Google proudly announced that Glass Explorers from all over the US have been actively sharing their experiences when using the device through videos taken with it. These videos, as well as regular feedback, helps Google to improve the product. The company has gained so much insight from Explorers that it will be releasing the second version of Google Glass soon.
Based on feedback from Explorers, the team will be updating the device’s software and hardware. On the hardware side, Google claims that the Google Glass 2 will be usable for those already wearing shades or prescription glasses and that it will include a mono earbud, in place of the bone conduction speaker that is present in the current version of Google Glass.
Explorers need not fret though, as Google will be offering a one-time swap out. Yes, you read that right. Owners of the first version of Google Glass can swap their old pair for the new pair when it comes out later this year. No news yet if these Explorers will have to pay anything to be able to swap their old device, but only those who purchased their Google Glass before October 28, 2013, will be eligible for the one-time swap out. Once the swap out program begins, Explorers will have 60 days to register for an exchange. No need to sign up for anything as Google will be notifying Explorers on how to proceed with the swap program.
Aside from the new hardware and swap program, Google also announced that Explorers have a chance to invite three of their friends to join the program, provided they are willing to pay the $1,500 fee that comes with the early ownership of these high-tech spectacles.
Those who have been invited to the Explorer program can order their Google Glass online and have it shipped in their homes or office or wherever they want it shipped.
“We’re counting on you to get Glass to the people you think will make great Explorers. More Explorers means more feedback, and more feedback means better Glass,” the team posted on its Google+ page.

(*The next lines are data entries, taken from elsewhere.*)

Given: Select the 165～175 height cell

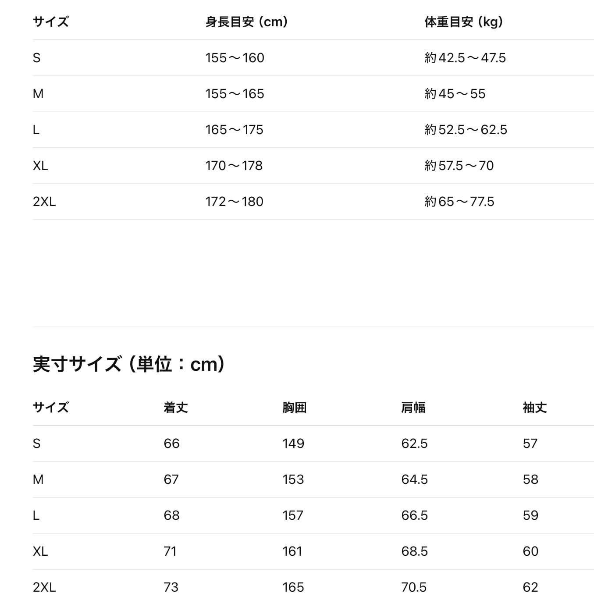Looking at the screenshot, I should click(234, 130).
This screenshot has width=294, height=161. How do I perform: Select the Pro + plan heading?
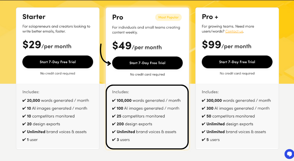pos(210,17)
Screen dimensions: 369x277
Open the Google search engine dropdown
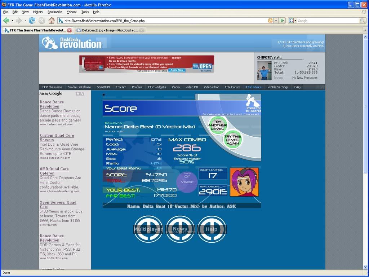pyautogui.click(x=292, y=21)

Google did not elaborate on the changes in the software side, but let’s hope it will be something as useful as NTT Docomo’s app that translates written foreign language in real time. Using the Vusix smart glasses, Docomo paired the device with its language translation app. So when a wearer looks at something written in foreign language, the translation is made available to him or her in real-time. Great for people who love traveling to foreign countries, it lessens the chances of getting lost if nothing else :)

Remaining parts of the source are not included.